CricketPREMIUM

NEIL MANTHORP: Determination to keep cricket being played has been spirited and uplifting

Despite admin storm clouds on the horizon and rain threatening to dampen the players, the game will go on and good times will return

Picture: 123RF/RICHARD THOMAS
Picture: 123RF/RICHARD THOMAS

Perhaps there has been a little too much negativity in recent months and years. Now is the time to focus on how much has been salvaged from what could have been wreckage of a season, even a year.    

That’s not to say the situation is less serious than has been reported, or that there are not further problems ahead, or even that everyone involved is pulling in the same direction and places the game’s greater good above self-interest, but even the castaway can appreciate the seagulls.     

Cricket in SA will still suffer long-term physical damage from the combination of its internal fights and the consequential dip in international performance and profile, but the determination to keep the game being played has been spirited and uplifting.    

Why should we expect anything less? Perhaps the problem lies with those of us whose daily professional exposure is too close to the peak of the pyramid and not close enough to the base. We see the Proteas struggling and the administration floundering and we paint that picture. Mind you, our efforts to revisit the game’s roots at school and club level this year have been pandemically thwarted.    

It has been a triumph of determination and logistical expertise to play all three formats of the men’s domestic game with a staggeringly small number of Covid incidents. The bio-secure environments created at Senwes Park and Kingsmead for the Momentum One-Day Cup and the CSA T20 Challenge weren’t just medically successful. They also succeeded from a playing perspective.

Cricket SA chief medical officer Shuaib Manjra had an immediate effect on the game this season, domestically and internationally, but his planning along with the Cricket SA operations team might well have a lasting effect in the years ahead as provincial cricket is forced to think unconventionally about how fixtures are played. Fifteen provinces in two divisions will be waging an ongoing battle between income and expenditure in the years to come. Rather than a conventional fixture list, clusters of games at one venue in the post-Covid era may well have a future.     

The really good news is the success of the Momentum Proteas — the SA Women’s team.
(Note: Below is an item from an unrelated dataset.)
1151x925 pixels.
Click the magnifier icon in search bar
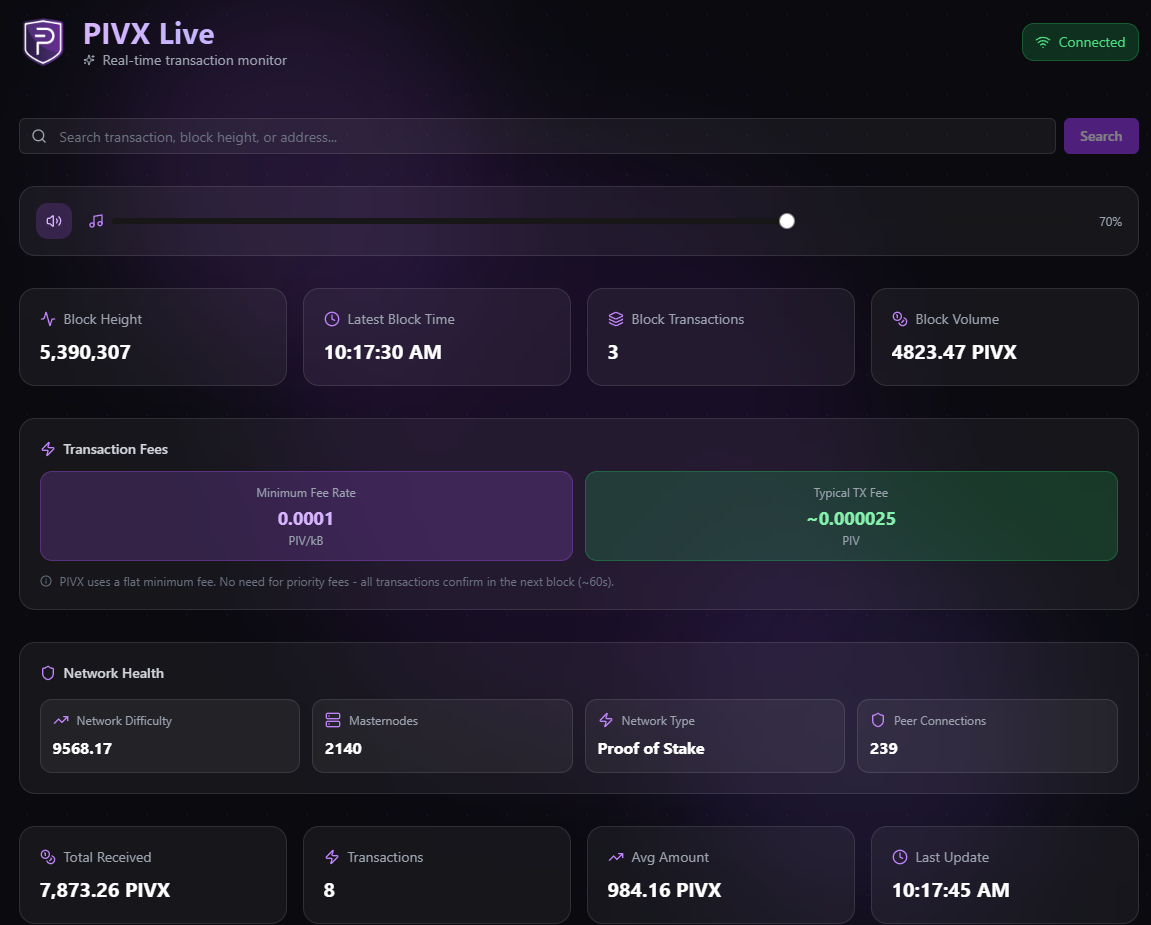pyautogui.click(x=39, y=136)
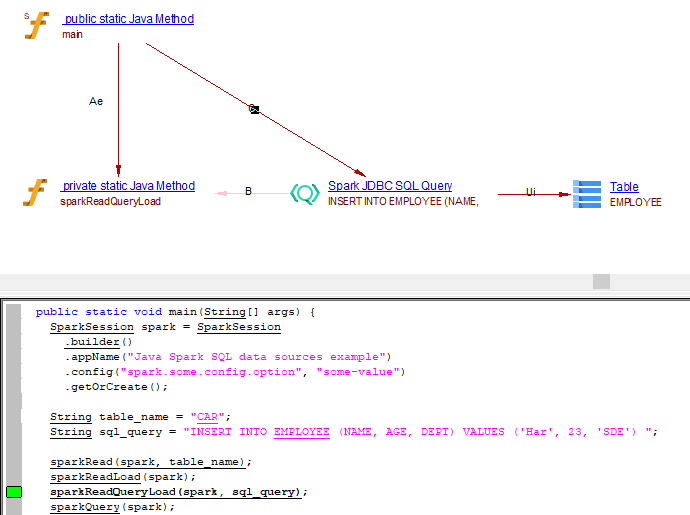
Task: Open the 'public static Java Method' link
Action: (128, 19)
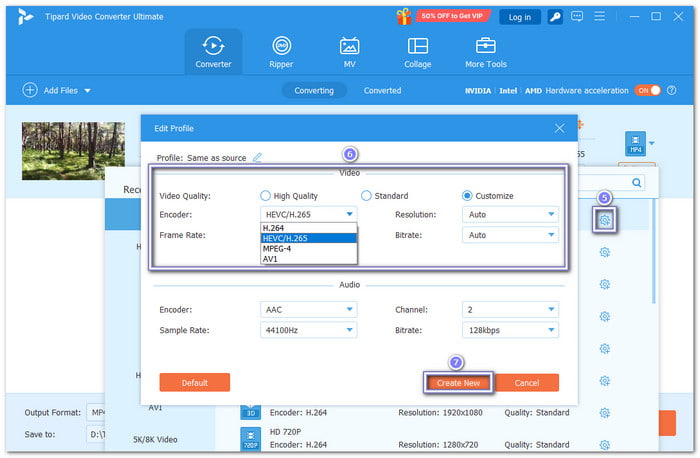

A one-day international series victory in India, clinching it 3-1 with a game to spare during a record run-chase of 269, was every bit as impressive as the men’s equivalent.    

Without injured regular captain Dane van Niekerk and with her replacement, Sune Luus, herself replaced by Laura Wolvaardt, the team regenerated in thrilling style and revealed a hitherto unsuspected depth. Opener Lizelle Lee has enjoyed a hot streak of runs every bit as prolific as anything Hashim Amla enjoyed.    

Having won a memorable series against New Zealand last year and then beaten Pakistan at home earlier this year, SA’s women are making light, uncomplaining work of the obstacles placed in front of them. No wonder Momentum chose to focus their support on them, having withdrawn from the men’s international and domestic game in protest at the maladministration infesting it.    

Is the men’s game as weak as some would have us believe? There appeared to be a worrying lack of “power-hitters” during the T20 Challenge and MODC, but dry, slow pitches at Kingsmead and Potchefstroom did not help. Besides, not every generation produces Lance Klusener, Albie Morkel or AB de Villiers.

First-class cricket usually provides a clearer idea of the talent within a system and the country’s top eight batsmen are all averaging over 50 while the top 10 bowlers are taking their wickets at under 25 runs apiece. Aiden Markram has reminded anybody who needed it that he remains a world-class batsman with 781 runs, including four centuries, at an average of 97.6 in just six games. Kyle Verreynne has demonstrated why we need to stop thinking of him as a wicketkeeper (though he is a very good one), with 571 runs in only four matches at an average of 95.    

SA continues to produce more first-class cricketers than it can employ and the country has better playing facilities at junior level than any other — for those who play the game. The problem is: which comes first, new players or new pitches and fields? It is not unique to this country.    

Sadly, there are more administrative storm clouds on the horizon and the rain will once more dampen the players. But they will not stop, the game will go on and good times will return. Watching the seagulls in flight is sometimes better than worrying about what comes out of their rears.

*Manthorp has followed SA cricket as a writer and broadcaster since its return to the international arena in 1991. He has been on more than 100 tours and has covered more than 300 Test matches and eight World Cups.